Presentation on theme: "220-Lord I would follow Thee Helaman 1-5. Helaman 1:1-15, 18, 21 Three brothers CONTEND for the judgment seat in this story. What happens to all three."— Presentation transcript:
Helaman 1:1-15, 18, 21 Three brothers CONTEND for the judgment seat in this story. What happens to all three brothers within a short amount of time? In other words, CONTENTION KILLS! How and what does contention kill in our relationships with roommates, spouse, parents, friends? President James E. Faust of the First Presidency stated “When there is contention, the Spirit of the Lord will depart, regardless of who is at fault” (in Conference Report, Apr. 1996, 57; or Ensign, May 1996, 41).

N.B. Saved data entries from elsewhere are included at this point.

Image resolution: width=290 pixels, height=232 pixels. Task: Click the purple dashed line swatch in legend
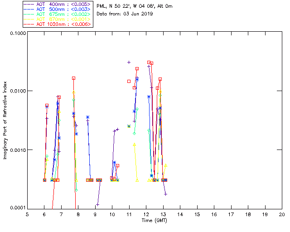(29, 4)
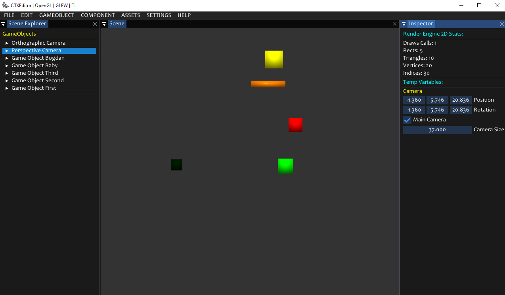
Task: Close the Scene Explorer panel
Action: 95,24
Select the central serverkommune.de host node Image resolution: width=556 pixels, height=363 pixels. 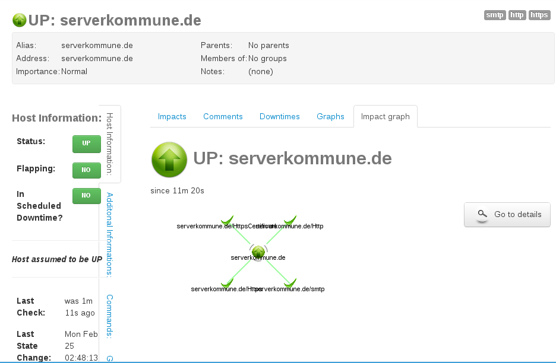[258, 251]
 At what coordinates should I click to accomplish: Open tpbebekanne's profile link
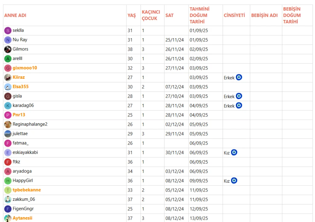[x=26, y=190]
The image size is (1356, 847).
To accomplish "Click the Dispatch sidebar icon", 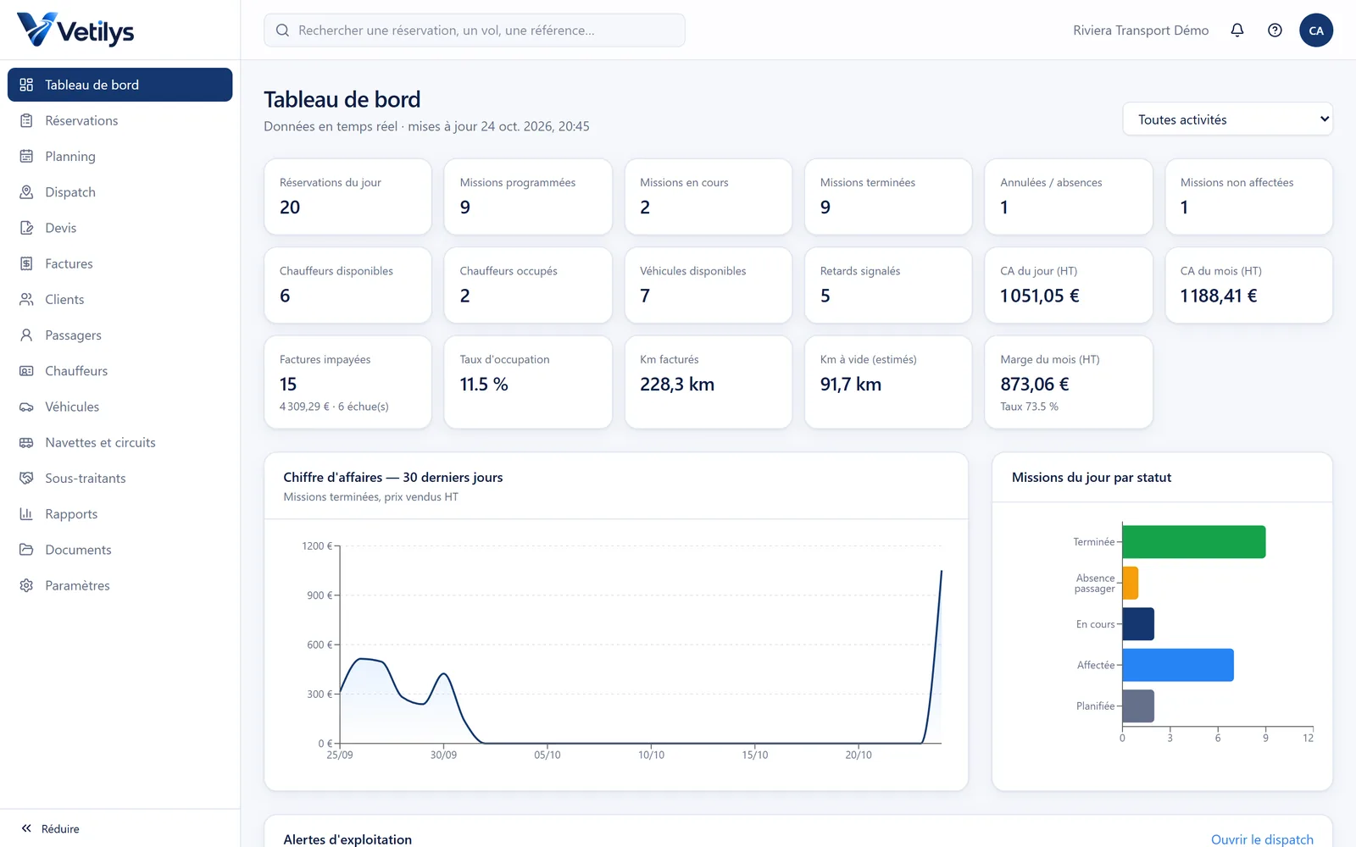I will 26,192.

Helaman 1:11; 2:3-4, 13-14 After reading the following quotation, ask yourself “In what other forms can I see secret combinations developing today and what should I be doing about it?” “The Book of Mormon teaches that secret combinations engaged in crime present a serious challenge, not just to individuals and families but to entire civilizations. Among today’s secret combinations are gangs, drug cartels, and organized crime families. The secret combinations of our day function much like the Gadianton robbers of the Book of Mormon times. They have secret signs and code words. They participate in secret rites and initiation ceremonies... “If we are not careful, today’s secret combinations can obtain power and influence just as quickly and just as completely as they did in Book of Mormon times. Do you remember the pattern? The secret combinations began among the ‘more wicked part’ of society, but eventually ‘seduced the more part of the righteous’ until the whole society was polluted [Helaman 6:38]... [Satan’s] purpose is to destroy individuals, families, communities, and nations [see 2 Nephi 9:9]. To a degree, he was successful during Book of Mormon times. And he is having far too much success today. That’s why it is so important for us as priesthood holders to take a firm stand for truth and right by doing what we can to help keep our communities safe” (in Conference Report, Oct. 1997, 51–52; or Ensign, Nov. 1997, 38).

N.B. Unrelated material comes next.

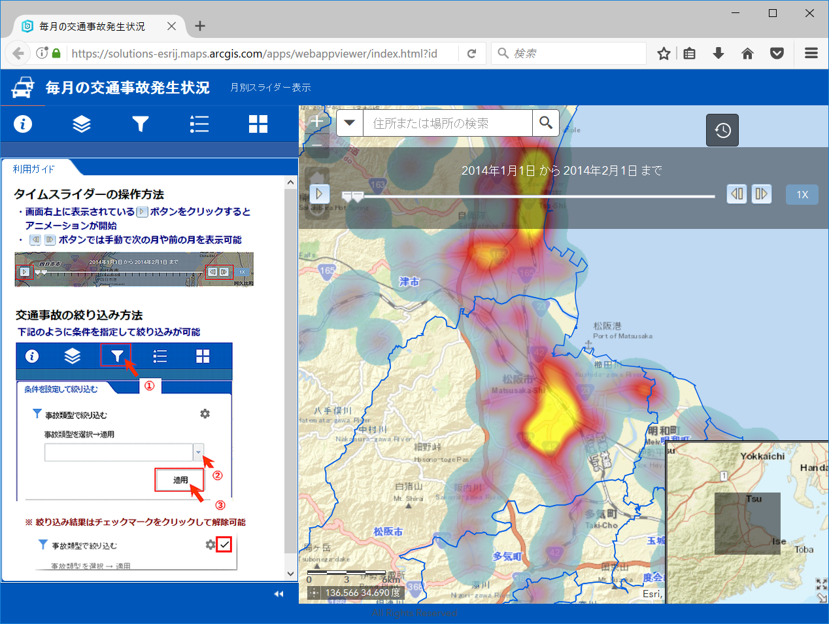This screenshot has width=829, height=624.
Task: Select the browser tab 毎月の交通事故発生状況
Action: pyautogui.click(x=92, y=26)
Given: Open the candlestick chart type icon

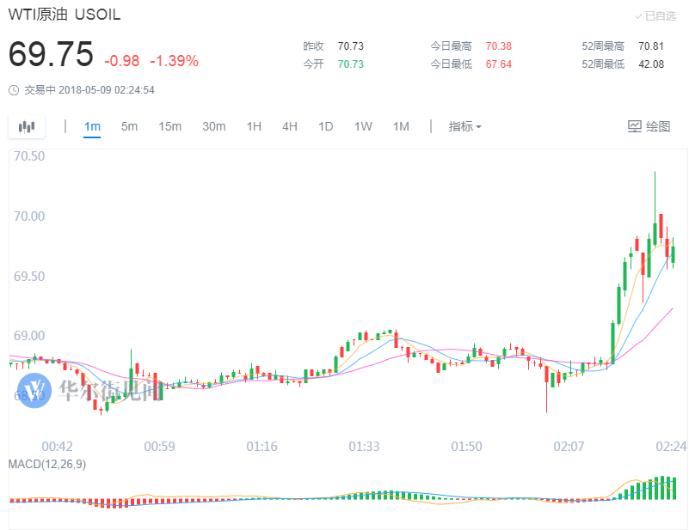Looking at the screenshot, I should tap(27, 127).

Helaman 3:26-30 What happened in these verses because people laid “hold upon the word of God?” What blessings (see quotation below) could you hope for by laying “hold upon the word of God” more firmly? “Success in righteousness, the power to avoid deception and resist temptation, guidance in our daily lives, healing of the soul—these are but a few of the promises the Lord has given to those who will come to His word….However diligent we may be in other areas, certain blessings are to be found only in the scriptures, only in coming to the word of the Lord and holding fast to it as we make our way through the mists of darkness to the tree of life” (Ezra Taft Benson, “The Power of the Word,” Ensign, May 1986, 82).

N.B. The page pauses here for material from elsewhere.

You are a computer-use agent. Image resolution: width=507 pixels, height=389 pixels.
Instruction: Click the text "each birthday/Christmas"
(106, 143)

Helaman 3:33-34; 4:11-13, 24-25 The Nephites lost over half their lands and God’s protection in this scripture account because of pride. What are some of the things you have lost because of pride? What might you be in jeopardy of losing because of pride? “Think of what pride has cost us in the past and what it is now costing us in our own lives, our families, and the Church. “Think of the repentance that could take place with lives changed, marriages preserved, and homes strengthened, if pride did not keep us from confessing our sins and forsaking them (see D&C 58:43). “Think of the many who are less-active members of the Church because they were offended and their pride will not allow them to forgive or fully sup at the Lord’s table. “Think of the tens of thousands of young men and couples who could be on missions except for the pride that keeps them from yielding their hearts unto God (see Alma 10:6; Helaman 3:34–35). “Think how temple work would increase if the time spent in this godly service were more important than the many prideful pursuits that compete for our time” (Ezra Taft Benson, in Conference Report, Apr. 1989, 6; or Ensign, May 1989, 6).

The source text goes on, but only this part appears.